In this linear process, the vector space (whose vectors could be denoted by $\hat{y}$) is given by the weight vectors and all possible tensor products thereof, while A is a large matrix with matrix elements given by the F_ℓ, the so-called quantum Carleman matrix (QCM). In principle, this linear relation is infinitely dimensional, so we are replacing the original non-linear recursions to an infinite set of linear relations. If we wish to solve this infinite process by a digital system, we need to make truncation. In this work, we show that for dissipative systems (whose QCMs have enough negative eigenvalues, roughly corresponding to large enough positive eigenvalues for the Hessian of the loss functions in classical neural networks; the positive eigenvalues are called dissipative modes in the supplementary material, while negative eigenvalues are called divergent modes), the truncation error can be well-controlled.

For sparse, dissipative systems, Eq. (5) can be treated as a matrix inversion problem, thus solved by the HHL algorithm using quantum computers,

$$\left[\begin{array}{ccccc}I&&&&\\ -(I\,+\,A)&I&&&\\ &\ddots &\ddots &&\\ &&-(I\,+\,A)&I&\\ &&&-(I\,+\,A)&I\\ \end{array}\right]\left[\begin{array}{c}\hat{y}(0)\\ \hat{y}(1)\\ \vdots \\ \hat{y}(T-1)\\ \hat{y}(T)\\ \end{array}\right]=\left[\begin{array}{c}{\hat{y}}_{{{{{{{{\rm{in}}}}}}}}}\\ b\\ \vdots \\ b\\ b\\ \end{array}\right].$$

(6)

Here, we are considering T + 1 iterations in total from t = 0 to t = T, and the vector space has been further extended T + 1 times. I is the identity matrix, and ${\hat{y}}_{{{{{{{{\rm{in}}}}}}}}}$ is the initial weight vector corresponding to u_in, written as a tensor product. This quantum ODE solver is our primary strategy towards solving stochastic gradient descent equations using quantum computers.

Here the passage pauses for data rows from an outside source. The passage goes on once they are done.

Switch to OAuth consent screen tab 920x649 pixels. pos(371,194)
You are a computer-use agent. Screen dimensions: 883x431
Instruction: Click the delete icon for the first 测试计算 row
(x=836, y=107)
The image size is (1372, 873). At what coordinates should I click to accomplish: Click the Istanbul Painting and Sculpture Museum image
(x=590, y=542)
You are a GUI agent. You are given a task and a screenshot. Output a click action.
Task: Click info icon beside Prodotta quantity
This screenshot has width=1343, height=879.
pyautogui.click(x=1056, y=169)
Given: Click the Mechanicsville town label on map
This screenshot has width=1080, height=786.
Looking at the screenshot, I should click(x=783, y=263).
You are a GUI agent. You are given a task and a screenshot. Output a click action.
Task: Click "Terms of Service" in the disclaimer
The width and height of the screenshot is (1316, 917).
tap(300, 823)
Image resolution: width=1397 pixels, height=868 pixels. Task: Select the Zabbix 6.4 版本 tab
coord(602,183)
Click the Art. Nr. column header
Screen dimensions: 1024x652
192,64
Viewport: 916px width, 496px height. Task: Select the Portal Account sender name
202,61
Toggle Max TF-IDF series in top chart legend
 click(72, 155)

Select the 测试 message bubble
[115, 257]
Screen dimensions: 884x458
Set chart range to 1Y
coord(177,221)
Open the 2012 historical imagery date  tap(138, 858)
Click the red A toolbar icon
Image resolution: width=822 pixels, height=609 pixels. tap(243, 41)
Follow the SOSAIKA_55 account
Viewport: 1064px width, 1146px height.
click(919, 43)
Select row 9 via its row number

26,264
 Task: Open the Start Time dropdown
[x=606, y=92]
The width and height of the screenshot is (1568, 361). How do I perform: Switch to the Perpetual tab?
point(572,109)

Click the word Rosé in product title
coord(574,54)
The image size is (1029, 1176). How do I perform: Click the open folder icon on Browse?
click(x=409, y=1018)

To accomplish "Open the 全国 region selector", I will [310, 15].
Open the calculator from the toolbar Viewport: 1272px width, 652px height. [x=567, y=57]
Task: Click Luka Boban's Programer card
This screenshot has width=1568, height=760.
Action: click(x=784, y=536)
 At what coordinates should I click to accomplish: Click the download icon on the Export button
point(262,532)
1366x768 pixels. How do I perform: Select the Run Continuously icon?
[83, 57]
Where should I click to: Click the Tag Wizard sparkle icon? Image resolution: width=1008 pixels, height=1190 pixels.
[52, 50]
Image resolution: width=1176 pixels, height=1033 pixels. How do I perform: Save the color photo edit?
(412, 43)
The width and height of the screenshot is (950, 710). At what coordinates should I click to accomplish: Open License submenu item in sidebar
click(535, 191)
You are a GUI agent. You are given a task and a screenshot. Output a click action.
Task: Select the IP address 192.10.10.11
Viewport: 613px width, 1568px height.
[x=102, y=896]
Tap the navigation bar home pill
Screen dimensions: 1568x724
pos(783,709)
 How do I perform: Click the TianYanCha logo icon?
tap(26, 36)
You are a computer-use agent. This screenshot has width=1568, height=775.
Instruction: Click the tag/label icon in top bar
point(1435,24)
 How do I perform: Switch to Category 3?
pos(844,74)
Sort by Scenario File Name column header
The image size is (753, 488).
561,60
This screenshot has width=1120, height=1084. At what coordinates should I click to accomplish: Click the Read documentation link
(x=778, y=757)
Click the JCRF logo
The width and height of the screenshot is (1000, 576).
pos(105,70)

Although similar to its continuous version³⁰, the distinct differences between our algorithms and those of ref. ³⁰ are extensively discussed in the supplementary material. More precisely, the discrete contributions will lead to higher order terms in the learning rate η. In fact, in the continuous case A is linearly depending on various F, while in the discrete case, A also has contributions scaling as η²F² + η³F³ ⋯ (see the supplementary material for detailed examples). In the limit where η → 0, the discrete contributions become identical to the continuous ones. It is also worth clarifying that those discrete contributions go beyond those considered in ref. ³⁰. In fact, although one has to discretize the differential equations eventually in the ODE setup of ref. ³⁰, the time derivative is computed before discretization for higher order Carleman linearization. For instance, d(u^⊗2)(t) is treated as du ⊗ u + u ⊗ du both at the time t, while in the discrete case one has to consider contributions both from the (t + 1)-st step and the t-th step. This contribution is the primary difference between the continuous and the discrete ODEs. Finally, in our problem setup, we always assume that an explicit form of the gradient descent equation is accessible, such that one can construct the Carleman linearization and make it available to quantum devices. This may not always be true for generic complicated classical neural networks whose complexity of analytic decomposition might grow with the size of the network. We leave a more thorough treatment to future research.

Numerical analysis

In this part of our work, we focus on providing numerical evidence of a potential quantum enhancement for large-scale machine-learning models. Commercial large-scale LLMs like GPT-3 can have ${{{{{{{\mathcal{O}}}}}}}}(100)$ billion parameters and even more, which is challenging as a starting point due to its tremendous computational costs. Instead, here we provide examples of classification and computer vision machine learning models, which are relatively small compared to language models used in industry. Our computational resources allow us to achieve the scale up to ${{{{{{{\mathcal{O}}}}}}}}(100)$ million, which is both practically minded and reachable. We expect that LLMs and other models will feature a similar behavior to those examples since our algorithm works in general as a replacement for stochastic gradient descent.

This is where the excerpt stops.